Купец разрывает на части куски мяса и бросает их в блюдо с рисом. Вытирает руки салфеткой и наблюдает, как его собеседник набрасывается на плов.
Это лучший его осведомитель. Человек незначительный, он вертится среди торговцев и моряков, младших офицеров и прислуги. Он свободно владеет всеми языками этого города — всемирного убежища для беглецов и ренегатов: он — свой и в греческой колонии в Фенере, и среди жителей Балата. Зовут его Али Торгай. Зарабатывает на жизнь пересказом сплетен. Он снабжает всякими слухами — об урожаях хлеба в Египте и голоде в Румелии, о закупке парусины для галер в Трансильвании, об убийствах и интригах в гареме султана. Сведения его точны, как расчёты архитектора Синана, потому что он получает их прямо от тех, кто оказывается свидетелем или исполнителем всего происходящего, а потому знает всё наверняка. Впрочем, его слова всегда надо проверять. Таков неписаный закон. Иногда его сплетни — лишь правильная наводка, след, по которому можно идти всё смелее и быстрее, пока не выйдешь на что-нибудь значительное. Купец взял бы его в свои помощники, но Али ненадёжен. Работает только на себя.
Али насыщается, ладонями загребая с блюда дымящийся плов. Ест всегда с жадностью. Как голодный пёс, вгрызается в мясо. Руки его, губы и подбородок становятся жирными и рыжими от шафрана. Потом он вытирает их своим халатом. Купец за это прозвал его Нечистоплотный Али. Наевшись, он берёт со столика кувшин с водой и пьёт большими шумными глотками. Купец достаёт из долимана деревянную ложку и неторопливо принимается за плов. Пока он ест, Али угощает его потрясающей историей. У него широкое, слишком широкое лицо, а губы растягиваются при улыбке шире, чем скулы.

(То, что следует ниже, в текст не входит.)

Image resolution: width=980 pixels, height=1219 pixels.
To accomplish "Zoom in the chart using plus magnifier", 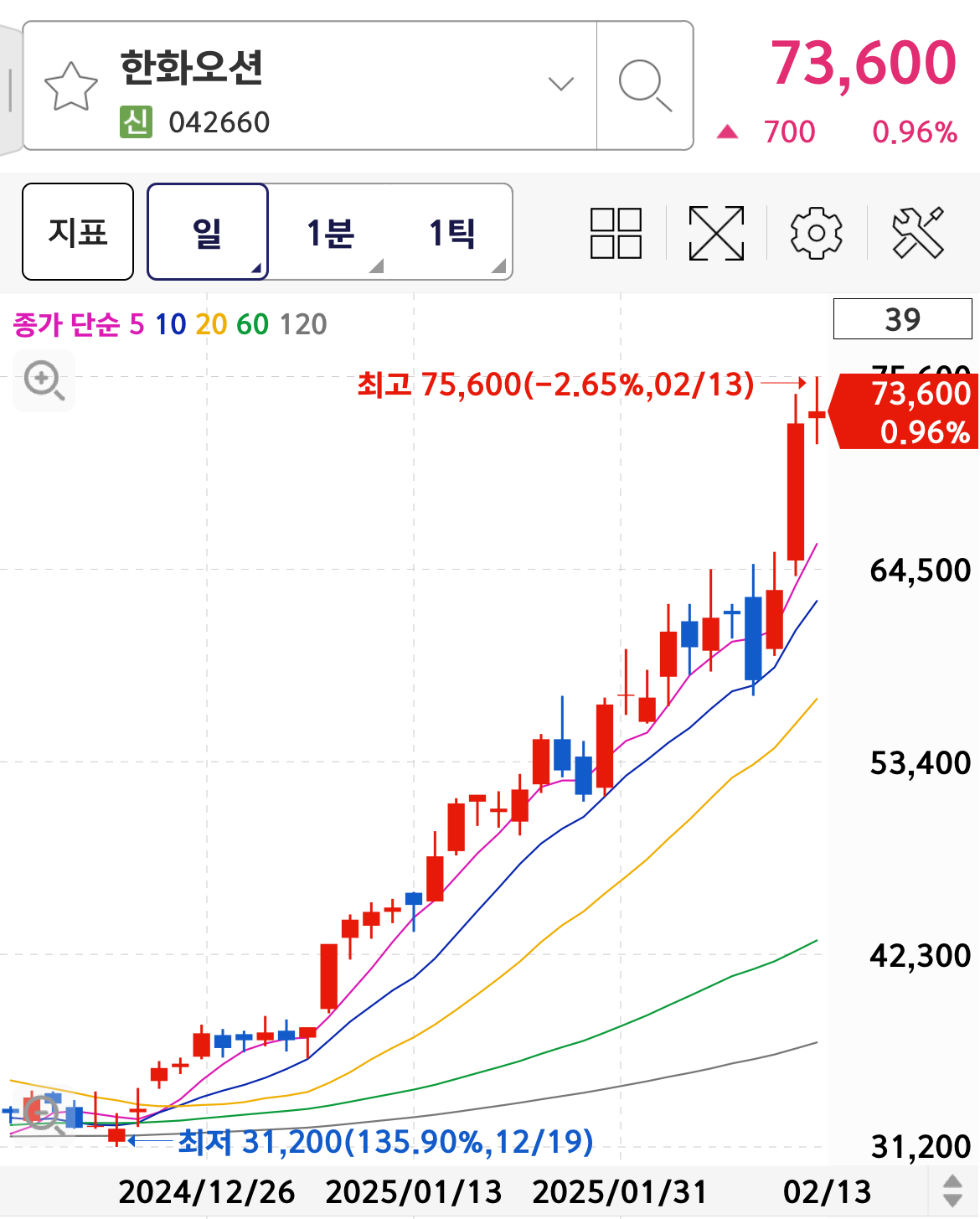I will click(x=44, y=380).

— Откуда знаешь? — задаёт вопрос купец.
Обычно спрашивать бесполезно. Али будет закатывать глаза да посмеиваться в жидкую бородку. Но на этот раз сказал, обмолвился. Уж больно чудна история. Потому что купец никак, — ни усмешкой, ни поднятием бровей — не выказал своего удивления. А сплетня такова, что за неё можно кое-кого задушить или с кое-кого содрать кожу. Чего только не случается под благословенным небом Пророка! То принцев лелеют. То душат их гроздьями. То теряют по дороге в Стамбул. Чудеса!
— Так откуда знаешь эту историю?
— От греческого купца, господин. Он брат того, кто помогал, а тот никогда сюда не приплывёт... По собственной воле.
Купцу нравится, что осведомитель всегда величает его господином и, возможно, даже не знает его имени. Во всяком случае никогда не подаёт виду. Да и какое из имён он может знать?..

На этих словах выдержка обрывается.